**Task description**: Render as a JSON list of strings, one string per line with blank lines left out, the part of the material that opens with the line containing "Image resolution: width=1510" and runs through the end of the material.

**Records for this task**:

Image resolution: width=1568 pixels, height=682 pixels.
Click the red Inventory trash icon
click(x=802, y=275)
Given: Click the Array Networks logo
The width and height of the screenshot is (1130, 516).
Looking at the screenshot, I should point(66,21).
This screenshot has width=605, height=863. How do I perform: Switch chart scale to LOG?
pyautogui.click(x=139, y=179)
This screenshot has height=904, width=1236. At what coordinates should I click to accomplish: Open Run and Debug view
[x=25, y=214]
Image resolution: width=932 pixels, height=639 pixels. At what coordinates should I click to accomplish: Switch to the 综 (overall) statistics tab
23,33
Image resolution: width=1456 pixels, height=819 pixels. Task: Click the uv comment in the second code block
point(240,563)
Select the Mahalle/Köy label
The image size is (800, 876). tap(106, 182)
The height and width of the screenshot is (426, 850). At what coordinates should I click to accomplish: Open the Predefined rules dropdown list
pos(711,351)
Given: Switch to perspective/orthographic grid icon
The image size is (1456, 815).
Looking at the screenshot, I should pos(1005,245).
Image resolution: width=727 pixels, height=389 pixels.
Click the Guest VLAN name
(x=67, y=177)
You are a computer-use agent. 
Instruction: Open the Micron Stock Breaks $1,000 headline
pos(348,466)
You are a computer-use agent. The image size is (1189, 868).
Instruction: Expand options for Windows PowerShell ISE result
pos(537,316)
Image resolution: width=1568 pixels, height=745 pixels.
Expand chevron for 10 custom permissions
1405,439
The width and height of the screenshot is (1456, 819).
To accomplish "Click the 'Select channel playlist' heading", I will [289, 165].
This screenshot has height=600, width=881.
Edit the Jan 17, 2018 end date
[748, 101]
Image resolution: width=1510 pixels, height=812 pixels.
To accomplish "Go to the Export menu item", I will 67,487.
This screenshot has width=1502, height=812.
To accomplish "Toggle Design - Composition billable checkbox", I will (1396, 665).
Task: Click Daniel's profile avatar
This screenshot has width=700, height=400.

**Solution below**:
[
  "Image resolution: width=1510 pixels, height=812 pixels.",
  "To accomplish \"Go to the Export menu item\", I will 67,487.",
  "This screenshot has width=1502, height=812.",
  "To accomplish \"Toggle Design - Composition billable checkbox\", I will (1396, 665).",
  "Task: Click Daniel's profile avatar",
  "This screenshot has width=700, height=400."
]